Orbital IPs present with fat infiltration, edema, and bone remodeling. 14 Sinonasal IPs can be more aggressive; bony erosion and subsequent remodeling and hyperostosis are often present. Temporal bone IPs present with destruction of the mastoid but sparing of the inner ear and ossicles, which helps to rule out a malignant process. Dural thickening, enhancement, or calcification may be visualized. 15 Neck soft tissue and parapharyngeal IPs (as seen in Case 1 and 3, respectively) are exceedingly rare and have not been well described. Pathologic lymph nodes, when they occur (see Case 1), present with homogeneous attenuation and enhancement on CT. T2-weighted MRI can show hypointense lymph node involvement. 16 Alternative modalities such as FDG-PET have been implemented with some success. Fujita et al. confirm that increased FDG uptake is demonstrated during active disease, with remission following corticosteroid therapy (see Case 1, Figure 1(e)). 16
IP treatment includes corticosteroids, surgical resection, or both. Approximately 80% of IPs respond to corticosteroid treatment but there is a 50 to 60% chance of disease recurrence. Maintenance-dose corticosteroids are recommended for at least six months to prevent recurrence of disease. 17 Patients unresponsive to systemic corticosteroids may benefit from intralesional steroids. 18 A favorable response with corticosteroids is seen especially in IPs that are predominated by lymphocytes and plasma cells. In Case 1, the lymphoplasmocytic predominant mass responded to corticosteroids. Resection should be considered when alternative noninvasive treatments have failed; if the diagnosis cannot by established by FNA and core biopsy alone; or if the mass can be resected with minimal morbidity. In Case 2, surgical resection was necessary because of lack of definitive diagnosis.

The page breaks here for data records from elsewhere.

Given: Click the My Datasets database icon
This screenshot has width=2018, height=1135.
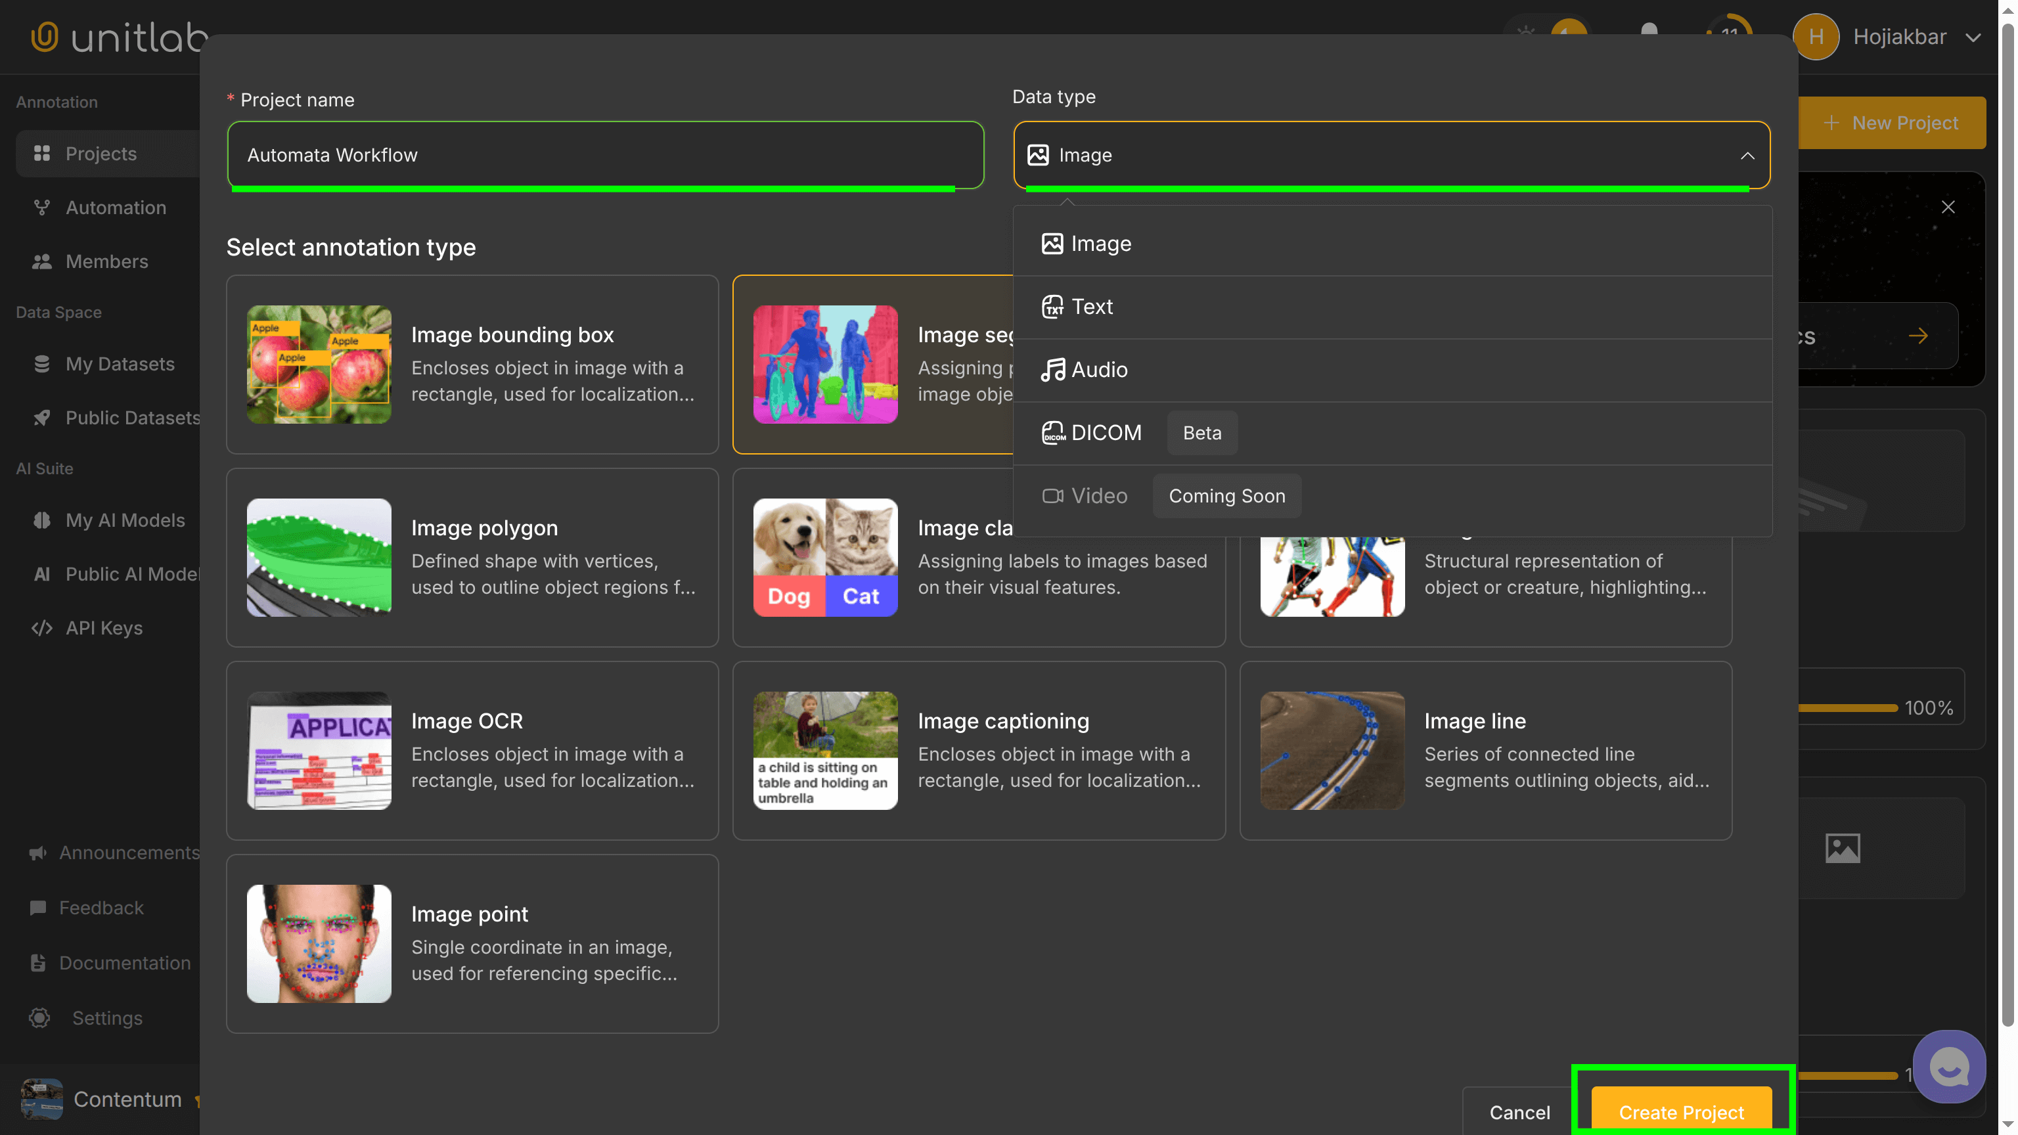Looking at the screenshot, I should coord(42,364).
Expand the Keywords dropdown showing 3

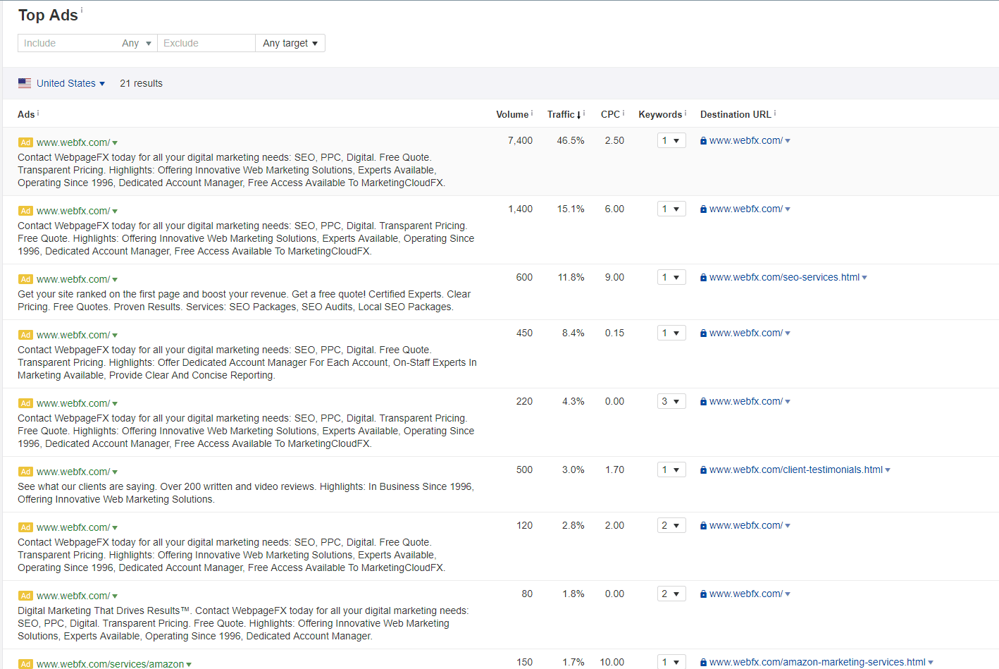(671, 400)
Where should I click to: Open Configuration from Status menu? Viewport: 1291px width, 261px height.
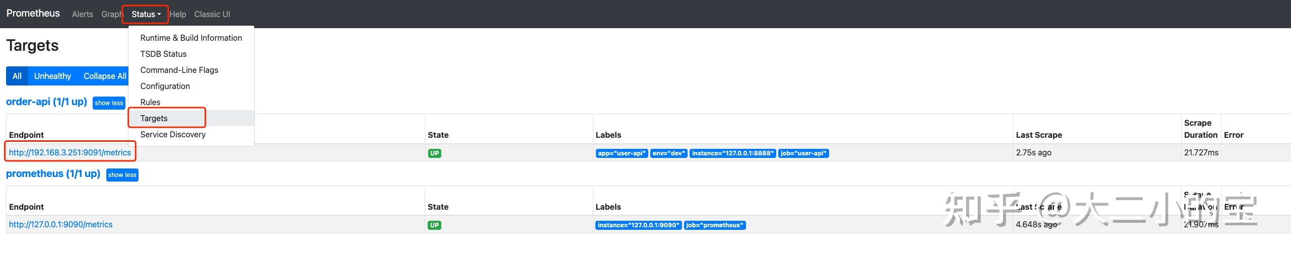coord(165,86)
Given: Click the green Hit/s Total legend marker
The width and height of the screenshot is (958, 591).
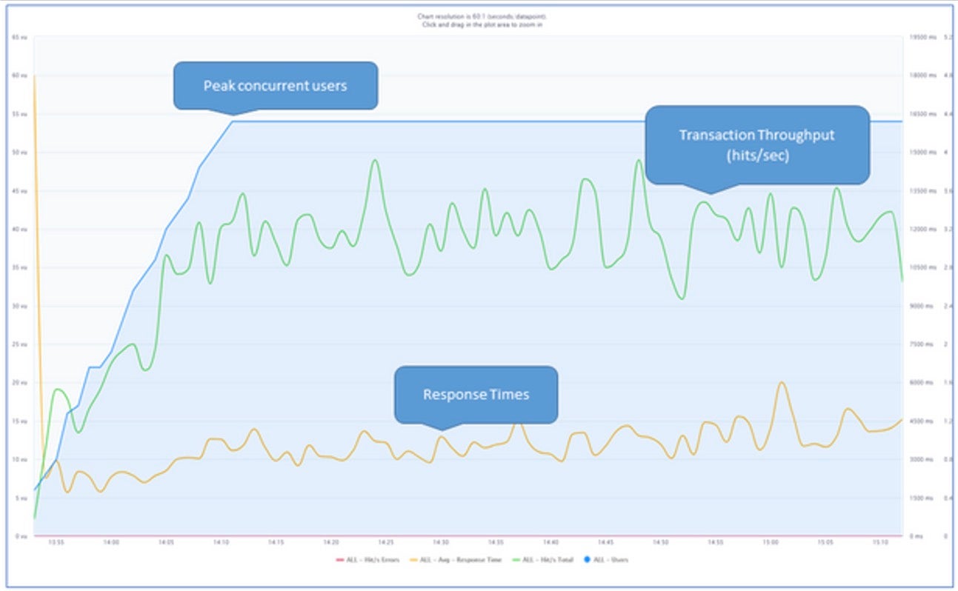Looking at the screenshot, I should point(516,560).
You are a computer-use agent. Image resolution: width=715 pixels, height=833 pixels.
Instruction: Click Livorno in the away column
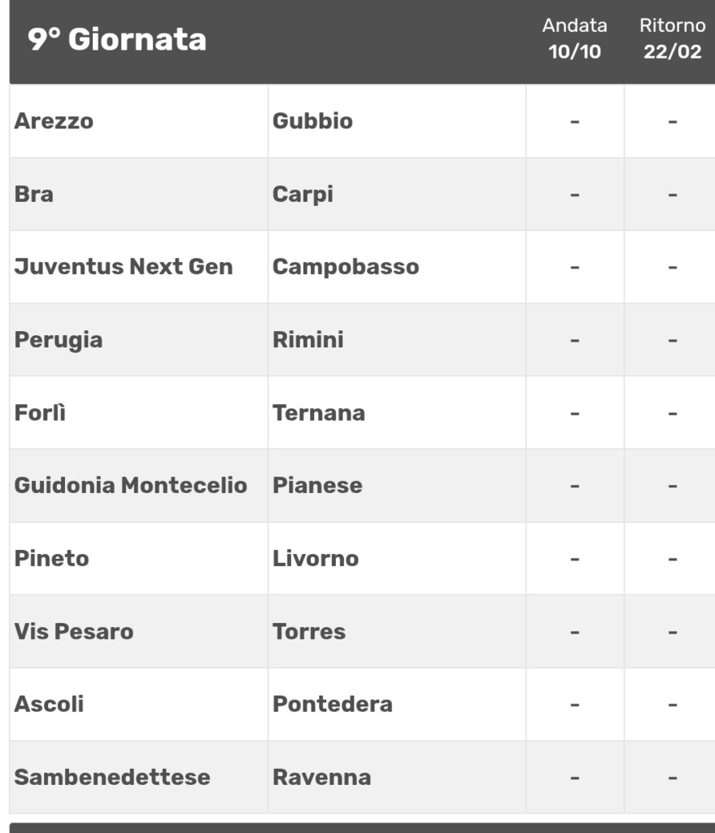(x=316, y=559)
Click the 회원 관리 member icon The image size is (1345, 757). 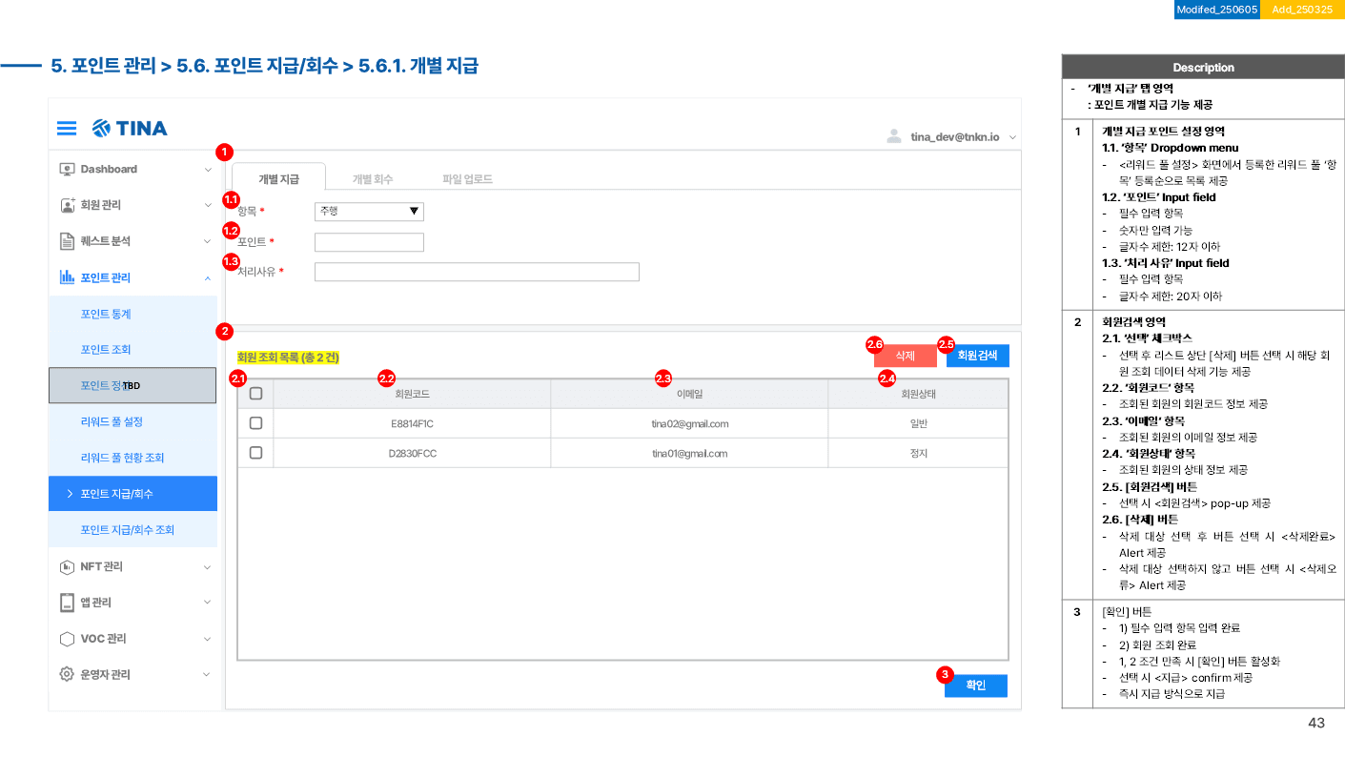point(67,205)
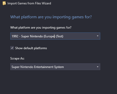Image resolution: width=117 pixels, height=94 pixels.
Task: Click the blue platform question heading
Action: [x=51, y=17]
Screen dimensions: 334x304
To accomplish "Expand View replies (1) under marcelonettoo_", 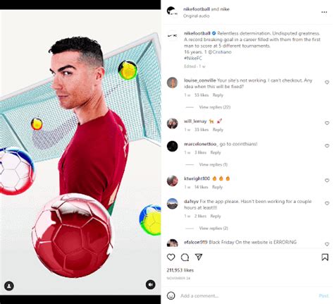I will point(214,164).
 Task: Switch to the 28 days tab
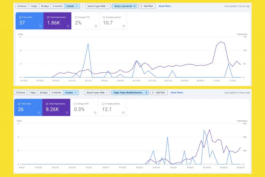[45, 6]
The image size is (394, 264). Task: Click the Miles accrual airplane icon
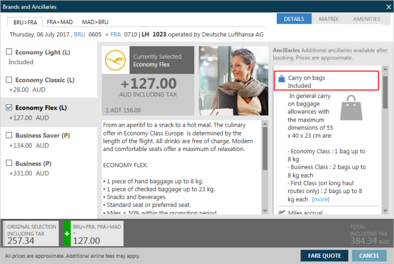(x=282, y=213)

Recurrence of head and neck IPs after attempts at surgical excision approaches 10 to 20%. 10
Alternative treatments include radiotherapy, small-molecule inhibitors, and Igs. In a clinical trial involving orbital pseudotumors, 75% of patients responded to radiotherapy treatment. 19 It is not known if the same response would be seen in extraorbital IP cases. Small-molecule inhibitors have shown results in small subsets of patients. For example, rituximab is a chimeric anti-CD20 antibody that provoked a sustained response in a recurrent IP of the mandible. 20 Crizotinib, an ALK inhibitor, induced a partial response in a patient with ALK-translocated inflammatory myofibroblastic tumor. 21
Conclusion
In conclusion, three cases of extraorbital IPs in the head and neck are described. IPs of the head and neck mimic malignancy in clinical and radiographic presentation and must be distinguished from malignancy by comprehensive histopathologic evaluation. Incisional or excisional biopsy is often required to establish the diagnosis and rule out malignancy. Tumors that can be completely excised without long-term morbidity may be treated with complete surgical excision. Tumors for which complete resection would result in morbidity may be treated more conservatively with corticosteroids and close follow-up.
Footnotes
Acknowledgment
Informed consent was obtained from each of the three individuals in this case series.
Funding
This research received no specific grant from any funding agency in the public, commercial, or not-for-profit sectors.